=== WHAT YOU ARE ASKED TO DO ===
Switch each "Where should I click to" in the records below to "Which spot should I click to" and keep every other line the same. Leave the pictures out of your copy.

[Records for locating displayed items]
= = = =

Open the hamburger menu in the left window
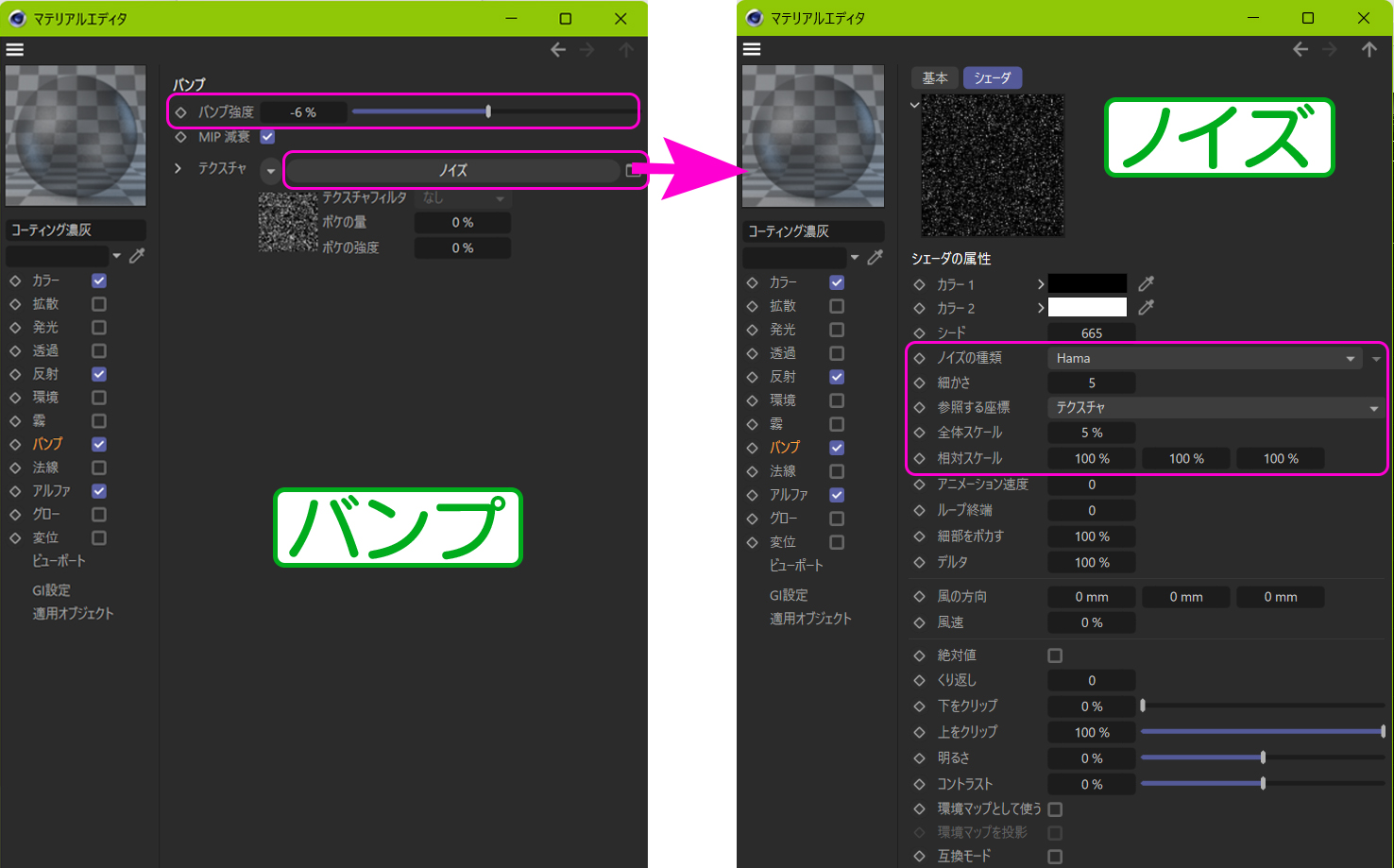The width and height of the screenshot is (1394, 868). click(15, 50)
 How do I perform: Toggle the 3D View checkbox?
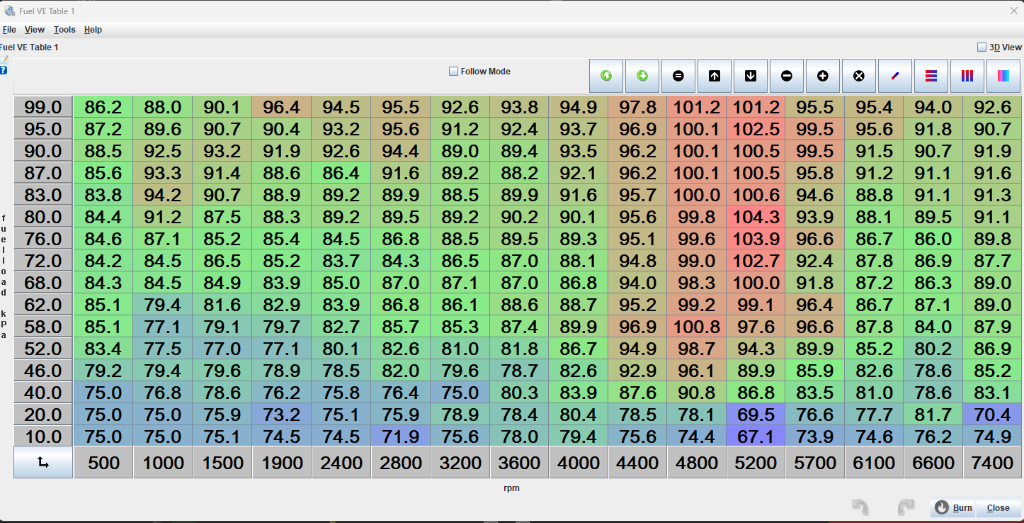[981, 47]
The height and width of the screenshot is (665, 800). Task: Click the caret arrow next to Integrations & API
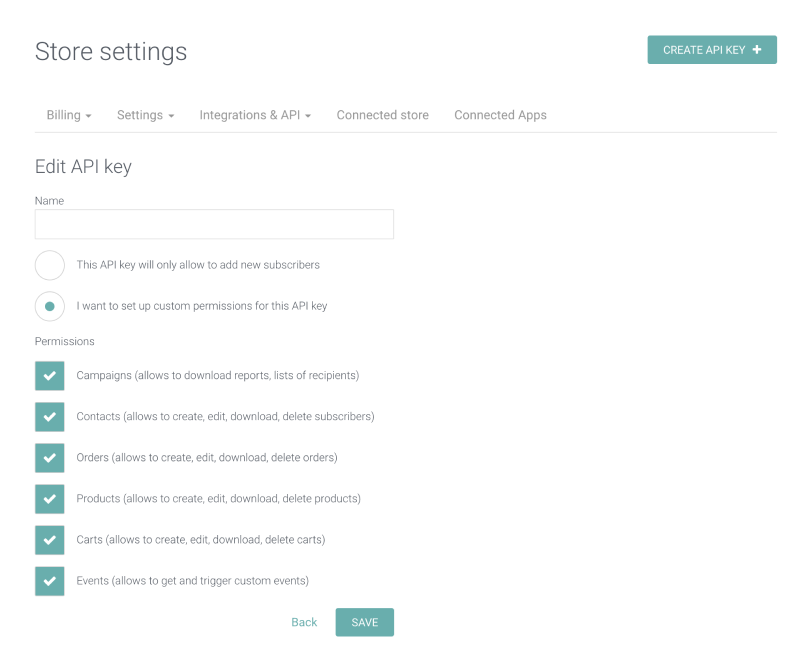[308, 115]
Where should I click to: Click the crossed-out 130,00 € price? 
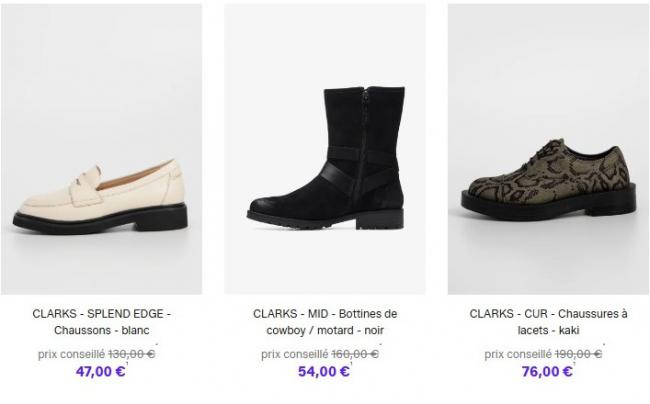point(131,353)
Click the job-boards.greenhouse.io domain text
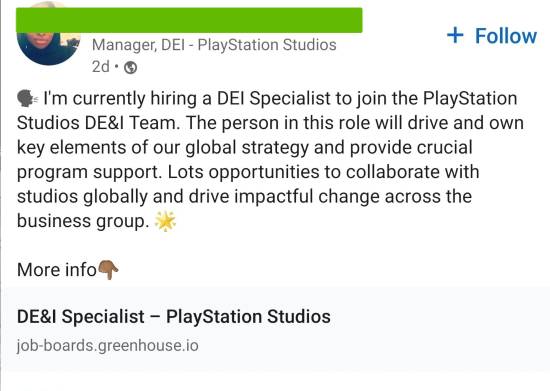 click(x=108, y=346)
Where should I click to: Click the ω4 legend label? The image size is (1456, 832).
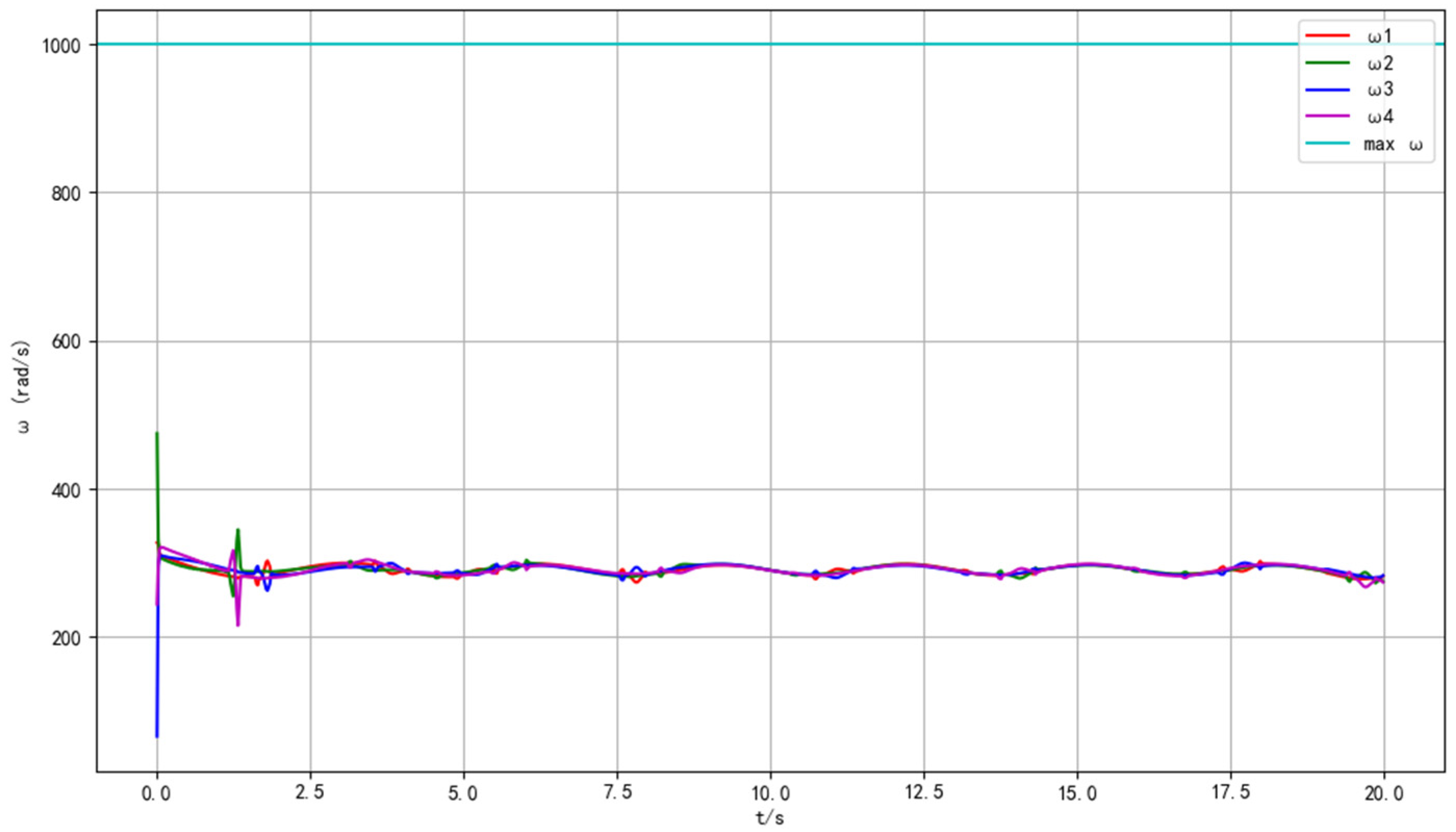(x=1380, y=117)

= = = =

=== IN RESPONSE ===
Open the hamburger menu in the left window
The width and height of the screenshot is (1394, 868). click(15, 50)
 How do I perform: Toggle the 3D View checkbox?
[981, 47]
The height and width of the screenshot is (665, 800). Task: Click the caret arrow next to Integrations & API
[308, 115]
Which spot should I click to: Click the crossed-out 130,00 € price? 
point(131,353)
Click the job-boards.greenhouse.io domain text
 click(x=108, y=346)
Which spot should I click to: Click the ω4 legend label? The image size is (1456, 832).
(x=1380, y=117)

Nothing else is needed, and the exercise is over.